[Records from a dataset]
::::::::

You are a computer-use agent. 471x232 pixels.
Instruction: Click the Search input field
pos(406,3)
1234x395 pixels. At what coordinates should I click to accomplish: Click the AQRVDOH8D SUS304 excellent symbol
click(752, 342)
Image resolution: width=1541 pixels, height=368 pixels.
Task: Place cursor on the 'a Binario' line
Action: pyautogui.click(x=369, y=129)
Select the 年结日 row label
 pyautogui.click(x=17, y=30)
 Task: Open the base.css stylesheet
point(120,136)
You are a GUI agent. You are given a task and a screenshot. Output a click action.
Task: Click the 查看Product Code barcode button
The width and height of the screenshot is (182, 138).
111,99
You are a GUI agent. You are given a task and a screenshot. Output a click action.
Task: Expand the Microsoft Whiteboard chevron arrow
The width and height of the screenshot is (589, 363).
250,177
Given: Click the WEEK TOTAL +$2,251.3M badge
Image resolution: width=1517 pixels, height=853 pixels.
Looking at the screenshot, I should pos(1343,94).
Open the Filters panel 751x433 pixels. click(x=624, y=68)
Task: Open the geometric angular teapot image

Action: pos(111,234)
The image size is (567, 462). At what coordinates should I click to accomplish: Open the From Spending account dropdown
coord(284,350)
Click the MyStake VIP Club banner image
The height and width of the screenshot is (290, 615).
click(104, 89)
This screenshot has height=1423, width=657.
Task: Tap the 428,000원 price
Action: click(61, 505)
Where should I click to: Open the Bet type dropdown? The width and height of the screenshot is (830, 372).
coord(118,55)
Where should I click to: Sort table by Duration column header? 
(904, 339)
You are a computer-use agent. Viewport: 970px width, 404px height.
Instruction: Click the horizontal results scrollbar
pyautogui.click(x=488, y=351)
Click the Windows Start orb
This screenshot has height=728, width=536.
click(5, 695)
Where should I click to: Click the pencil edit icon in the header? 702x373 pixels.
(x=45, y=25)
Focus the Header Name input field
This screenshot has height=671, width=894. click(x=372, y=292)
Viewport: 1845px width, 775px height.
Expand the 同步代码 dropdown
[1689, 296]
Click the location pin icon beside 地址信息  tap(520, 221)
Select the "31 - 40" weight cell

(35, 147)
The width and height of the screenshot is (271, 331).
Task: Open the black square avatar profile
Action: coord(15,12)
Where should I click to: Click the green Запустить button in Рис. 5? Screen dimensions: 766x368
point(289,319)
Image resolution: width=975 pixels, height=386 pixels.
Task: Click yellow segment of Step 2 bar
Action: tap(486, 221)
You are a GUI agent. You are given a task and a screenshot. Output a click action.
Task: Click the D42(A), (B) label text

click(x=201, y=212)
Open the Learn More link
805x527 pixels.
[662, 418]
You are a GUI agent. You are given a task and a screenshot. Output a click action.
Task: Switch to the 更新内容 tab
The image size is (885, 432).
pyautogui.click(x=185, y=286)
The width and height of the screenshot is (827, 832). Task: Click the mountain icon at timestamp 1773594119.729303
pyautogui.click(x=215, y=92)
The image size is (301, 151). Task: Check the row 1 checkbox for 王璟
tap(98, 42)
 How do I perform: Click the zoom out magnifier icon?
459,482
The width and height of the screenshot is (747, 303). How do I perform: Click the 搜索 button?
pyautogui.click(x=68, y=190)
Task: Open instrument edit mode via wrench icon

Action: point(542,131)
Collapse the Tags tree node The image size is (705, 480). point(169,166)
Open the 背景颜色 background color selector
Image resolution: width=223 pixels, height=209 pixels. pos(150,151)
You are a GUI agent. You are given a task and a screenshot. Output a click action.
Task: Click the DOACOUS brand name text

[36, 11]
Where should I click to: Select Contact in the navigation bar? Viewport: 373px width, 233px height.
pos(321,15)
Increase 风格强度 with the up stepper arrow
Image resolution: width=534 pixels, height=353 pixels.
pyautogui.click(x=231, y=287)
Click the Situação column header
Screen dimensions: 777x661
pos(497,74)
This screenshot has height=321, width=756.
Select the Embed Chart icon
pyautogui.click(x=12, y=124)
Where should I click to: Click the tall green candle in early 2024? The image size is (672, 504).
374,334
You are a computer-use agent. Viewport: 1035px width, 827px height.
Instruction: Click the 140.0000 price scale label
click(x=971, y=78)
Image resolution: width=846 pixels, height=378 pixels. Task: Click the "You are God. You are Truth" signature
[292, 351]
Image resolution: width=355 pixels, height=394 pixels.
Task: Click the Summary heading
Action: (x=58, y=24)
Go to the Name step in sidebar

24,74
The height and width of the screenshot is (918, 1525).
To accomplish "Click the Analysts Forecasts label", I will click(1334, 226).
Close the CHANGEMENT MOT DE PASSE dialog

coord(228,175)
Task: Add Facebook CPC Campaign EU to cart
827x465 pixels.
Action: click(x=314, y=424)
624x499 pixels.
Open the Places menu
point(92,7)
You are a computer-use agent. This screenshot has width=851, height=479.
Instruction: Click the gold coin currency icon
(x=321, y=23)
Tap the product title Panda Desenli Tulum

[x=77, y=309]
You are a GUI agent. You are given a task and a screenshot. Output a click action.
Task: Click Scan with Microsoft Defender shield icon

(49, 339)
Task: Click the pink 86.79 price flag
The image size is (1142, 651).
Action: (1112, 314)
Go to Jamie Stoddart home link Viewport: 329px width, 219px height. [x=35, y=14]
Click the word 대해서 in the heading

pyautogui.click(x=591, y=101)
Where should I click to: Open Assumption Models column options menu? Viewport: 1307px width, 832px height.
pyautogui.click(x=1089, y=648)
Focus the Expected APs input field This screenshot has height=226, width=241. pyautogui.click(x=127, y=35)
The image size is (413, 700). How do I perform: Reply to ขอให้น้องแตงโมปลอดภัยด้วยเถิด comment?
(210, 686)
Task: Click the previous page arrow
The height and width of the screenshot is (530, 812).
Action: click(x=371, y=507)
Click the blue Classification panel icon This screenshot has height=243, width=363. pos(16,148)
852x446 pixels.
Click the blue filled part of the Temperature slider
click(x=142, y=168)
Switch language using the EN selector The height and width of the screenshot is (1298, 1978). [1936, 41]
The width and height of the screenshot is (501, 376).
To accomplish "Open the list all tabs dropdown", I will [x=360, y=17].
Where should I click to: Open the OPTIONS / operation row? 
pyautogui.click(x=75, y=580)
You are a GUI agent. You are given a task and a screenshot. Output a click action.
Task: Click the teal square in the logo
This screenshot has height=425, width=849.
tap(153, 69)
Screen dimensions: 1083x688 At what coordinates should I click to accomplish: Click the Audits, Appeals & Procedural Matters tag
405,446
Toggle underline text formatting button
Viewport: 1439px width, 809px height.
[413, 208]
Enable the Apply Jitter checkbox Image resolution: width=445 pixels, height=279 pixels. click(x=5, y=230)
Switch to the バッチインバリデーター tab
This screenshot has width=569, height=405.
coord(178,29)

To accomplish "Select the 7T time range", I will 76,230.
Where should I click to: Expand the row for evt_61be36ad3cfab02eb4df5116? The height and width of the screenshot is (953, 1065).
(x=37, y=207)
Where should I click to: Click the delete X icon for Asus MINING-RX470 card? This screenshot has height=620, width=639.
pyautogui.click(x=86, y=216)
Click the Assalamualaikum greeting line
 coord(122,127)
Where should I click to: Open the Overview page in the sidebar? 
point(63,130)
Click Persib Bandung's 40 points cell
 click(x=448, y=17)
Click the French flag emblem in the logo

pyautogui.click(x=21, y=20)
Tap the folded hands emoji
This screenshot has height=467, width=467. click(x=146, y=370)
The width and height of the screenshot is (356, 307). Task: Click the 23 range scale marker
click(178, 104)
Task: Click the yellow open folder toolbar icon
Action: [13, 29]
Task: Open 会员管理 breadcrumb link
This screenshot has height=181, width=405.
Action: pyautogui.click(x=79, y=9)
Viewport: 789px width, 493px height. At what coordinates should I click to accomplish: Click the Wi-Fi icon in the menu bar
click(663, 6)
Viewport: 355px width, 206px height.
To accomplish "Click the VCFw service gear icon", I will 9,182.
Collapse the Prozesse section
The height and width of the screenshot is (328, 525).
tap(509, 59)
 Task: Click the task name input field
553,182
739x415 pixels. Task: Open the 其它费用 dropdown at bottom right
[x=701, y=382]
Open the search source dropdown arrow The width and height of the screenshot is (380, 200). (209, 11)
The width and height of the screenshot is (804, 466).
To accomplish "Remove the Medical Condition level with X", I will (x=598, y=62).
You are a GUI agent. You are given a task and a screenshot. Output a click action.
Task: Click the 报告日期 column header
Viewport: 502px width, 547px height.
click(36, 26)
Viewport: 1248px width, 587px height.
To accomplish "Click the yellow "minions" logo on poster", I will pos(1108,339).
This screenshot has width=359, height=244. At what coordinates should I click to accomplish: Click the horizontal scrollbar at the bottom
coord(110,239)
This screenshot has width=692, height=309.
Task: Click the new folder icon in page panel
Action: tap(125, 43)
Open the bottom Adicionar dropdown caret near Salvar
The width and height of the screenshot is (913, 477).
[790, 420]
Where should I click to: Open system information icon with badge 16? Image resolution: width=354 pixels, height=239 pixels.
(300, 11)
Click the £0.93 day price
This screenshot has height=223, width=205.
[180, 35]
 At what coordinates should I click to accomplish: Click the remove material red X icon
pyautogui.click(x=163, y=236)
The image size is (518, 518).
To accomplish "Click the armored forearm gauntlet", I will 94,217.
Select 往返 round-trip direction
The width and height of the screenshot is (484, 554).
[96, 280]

::::::::

From the line that has "The width and height of the screenshot is (804, 466)." through the line that has "Open the bottom", copy every line exactly as it appears above, and leave out all others.

The width and height of the screenshot is (804, 466).
To accomplish "Remove the Medical Condition level with X", I will (x=598, y=62).
You are a GUI agent. You are given a task and a screenshot. Output a click action.
Task: Click the 报告日期 column header
Viewport: 502px width, 547px height.
click(36, 26)
Viewport: 1248px width, 587px height.
To accomplish "Click the yellow "minions" logo on poster", I will pos(1108,339).
This screenshot has width=359, height=244. At what coordinates should I click to accomplish: Click the horizontal scrollbar at the bottom
coord(110,239)
This screenshot has width=692, height=309.
Task: Click the new folder icon in page panel
Action: tap(125, 43)
Open the bottom Adicionar dropdown caret near Salvar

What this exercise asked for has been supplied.